Foreman agrees that men and women have different approaches to problems. “A woman’s natural instinct is to talk. If a woman has a problem, she kneads it like bread. Men are very quick to give you a solution. A man will say, ‘Do this.’ A woman will say, ‘Let’s talk about it.’ My children complain that when they tell me what is going on with them, they want me to hear them, not give them a solution. Which I think is probably because I have spent my professional life mainly surrounded by men so my decision processing has become very male.”
She says at this level any relationship will have three parties. “My second husband was an amazing businessman. He said to me, ‘You will always be the second-biggest love of my life.’ I thought it was unromantic then, but looking back, he was right. The business has to come first because that is what makes your life together possible.”
Foreman says she has always sought help from peers. “I used to be vice-chairman of the Business Roundtable, and that was an amazing thing because not only did we try to promote good public policy, it gave me access to some of New Zealand’s top business people of the day. I became close friends with Doug Myers, Bill Day, Roger Kerr, Rob McLeod and many others, meaning I had access to senior leaders outside my business whom I could call for advice.”
She is also positive about the value of counselling. “In times of absolute stress, I see John McEwan, a business psychologist. I recommend him thoroughly. Some of the most senior people in New Zealand business are his clients.
Dykzeul says he and three other people have started a business called Weave. “The members are CEOs or GMs who meet once a month. We have a guest speaker, then a round table. People can talk about personal things and it’s all done with Chatham House rules.”
One of the biggest issues that comes up is loneliness. “We are trying to find a good speaker on it,” Dykzeul says. “We can get speakers about dealing with disruptive people, Bitcoin, integrating Māori culture into business, but we can’t get anyone to talk about loneliness.”
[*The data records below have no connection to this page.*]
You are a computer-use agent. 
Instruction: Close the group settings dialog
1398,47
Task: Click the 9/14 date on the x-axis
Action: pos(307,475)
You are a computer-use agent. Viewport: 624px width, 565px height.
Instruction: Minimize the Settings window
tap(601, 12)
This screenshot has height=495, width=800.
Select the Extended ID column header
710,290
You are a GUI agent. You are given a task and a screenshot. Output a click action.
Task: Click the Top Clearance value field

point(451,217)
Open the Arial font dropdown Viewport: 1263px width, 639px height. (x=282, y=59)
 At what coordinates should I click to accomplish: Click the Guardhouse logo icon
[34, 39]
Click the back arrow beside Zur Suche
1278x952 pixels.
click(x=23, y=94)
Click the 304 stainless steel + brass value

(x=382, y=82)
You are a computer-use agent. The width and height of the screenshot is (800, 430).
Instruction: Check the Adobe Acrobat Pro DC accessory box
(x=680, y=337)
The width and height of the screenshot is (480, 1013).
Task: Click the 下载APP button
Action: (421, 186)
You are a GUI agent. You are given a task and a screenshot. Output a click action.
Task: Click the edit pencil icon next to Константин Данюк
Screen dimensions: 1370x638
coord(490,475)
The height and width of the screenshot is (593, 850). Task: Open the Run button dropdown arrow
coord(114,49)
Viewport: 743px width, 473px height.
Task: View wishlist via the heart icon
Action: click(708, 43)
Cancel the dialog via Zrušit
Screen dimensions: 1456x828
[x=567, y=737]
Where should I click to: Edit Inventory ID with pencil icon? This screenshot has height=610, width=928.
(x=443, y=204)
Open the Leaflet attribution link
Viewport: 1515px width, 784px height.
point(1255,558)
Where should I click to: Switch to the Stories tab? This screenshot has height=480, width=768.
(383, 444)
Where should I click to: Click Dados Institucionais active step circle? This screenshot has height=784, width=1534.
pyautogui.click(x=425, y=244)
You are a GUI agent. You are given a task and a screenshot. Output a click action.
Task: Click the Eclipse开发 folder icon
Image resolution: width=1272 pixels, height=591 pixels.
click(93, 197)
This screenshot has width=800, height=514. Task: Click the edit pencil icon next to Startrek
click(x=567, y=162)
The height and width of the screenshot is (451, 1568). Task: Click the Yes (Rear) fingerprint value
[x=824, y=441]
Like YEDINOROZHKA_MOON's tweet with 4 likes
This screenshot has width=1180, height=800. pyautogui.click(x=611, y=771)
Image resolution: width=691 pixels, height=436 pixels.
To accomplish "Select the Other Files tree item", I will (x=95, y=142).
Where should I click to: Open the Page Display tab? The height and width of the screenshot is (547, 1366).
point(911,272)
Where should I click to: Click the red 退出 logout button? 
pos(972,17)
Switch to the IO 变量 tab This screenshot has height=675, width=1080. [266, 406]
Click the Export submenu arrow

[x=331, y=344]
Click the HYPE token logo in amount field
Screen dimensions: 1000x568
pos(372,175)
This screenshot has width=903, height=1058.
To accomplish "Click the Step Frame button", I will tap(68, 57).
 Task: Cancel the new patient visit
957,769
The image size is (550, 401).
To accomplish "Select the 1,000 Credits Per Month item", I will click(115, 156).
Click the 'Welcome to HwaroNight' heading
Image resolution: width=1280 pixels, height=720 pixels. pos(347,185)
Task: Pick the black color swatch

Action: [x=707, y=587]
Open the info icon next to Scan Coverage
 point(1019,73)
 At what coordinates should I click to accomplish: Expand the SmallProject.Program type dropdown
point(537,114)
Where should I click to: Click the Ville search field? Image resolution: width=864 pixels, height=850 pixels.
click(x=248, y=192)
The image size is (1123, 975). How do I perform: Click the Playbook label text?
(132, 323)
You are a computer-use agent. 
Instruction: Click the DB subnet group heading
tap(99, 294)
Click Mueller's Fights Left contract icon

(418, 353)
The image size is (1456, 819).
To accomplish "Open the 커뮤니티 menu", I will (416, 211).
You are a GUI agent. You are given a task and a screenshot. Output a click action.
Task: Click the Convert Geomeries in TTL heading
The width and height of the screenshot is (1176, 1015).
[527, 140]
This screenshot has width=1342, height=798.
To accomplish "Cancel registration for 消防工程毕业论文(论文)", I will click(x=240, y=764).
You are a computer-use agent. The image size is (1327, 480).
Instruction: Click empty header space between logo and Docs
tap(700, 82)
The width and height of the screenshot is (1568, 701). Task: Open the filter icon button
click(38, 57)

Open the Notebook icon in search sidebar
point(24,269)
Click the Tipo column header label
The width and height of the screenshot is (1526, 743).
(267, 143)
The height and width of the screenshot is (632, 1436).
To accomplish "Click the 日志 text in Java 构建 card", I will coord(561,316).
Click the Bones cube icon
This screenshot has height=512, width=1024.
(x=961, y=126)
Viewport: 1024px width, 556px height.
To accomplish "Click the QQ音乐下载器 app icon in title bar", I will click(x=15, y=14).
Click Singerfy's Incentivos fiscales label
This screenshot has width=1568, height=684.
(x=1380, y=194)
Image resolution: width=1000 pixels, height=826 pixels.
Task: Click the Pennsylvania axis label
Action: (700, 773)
Jonsson says there’s a stigma to the phenomenon and the word itself. “If you admit you are lonely, what is wrong with you? Are you a criminal? That is a big challenge.”
He does presentations to a lot of companies. “They want to hear about resilience and the positive stories. There is fear around the topic of loneliness. They are not comfortable dealing with this.”
Like Foreman and Dykzeul, Jonsson is persevering. “When I was doing the book, the publisher said we should have a community for it, and I developed something called Leaders Anonymous, which is a community I am working on building now. And the people in it do similar things to you, but they are not your workmates. It is a safe place for people to share.”
He is also working in New Zealand with EGN (Executives’ Global Network), a confidential peer group connecting senior executives. “The things that might trigger you to feel lonely, you can deal with in a professional manner.”
It doesn't look like the stresses and strains of business leadership are going to get less any time soon. But it does look like people facing those pressures will no longer have to do it on their own.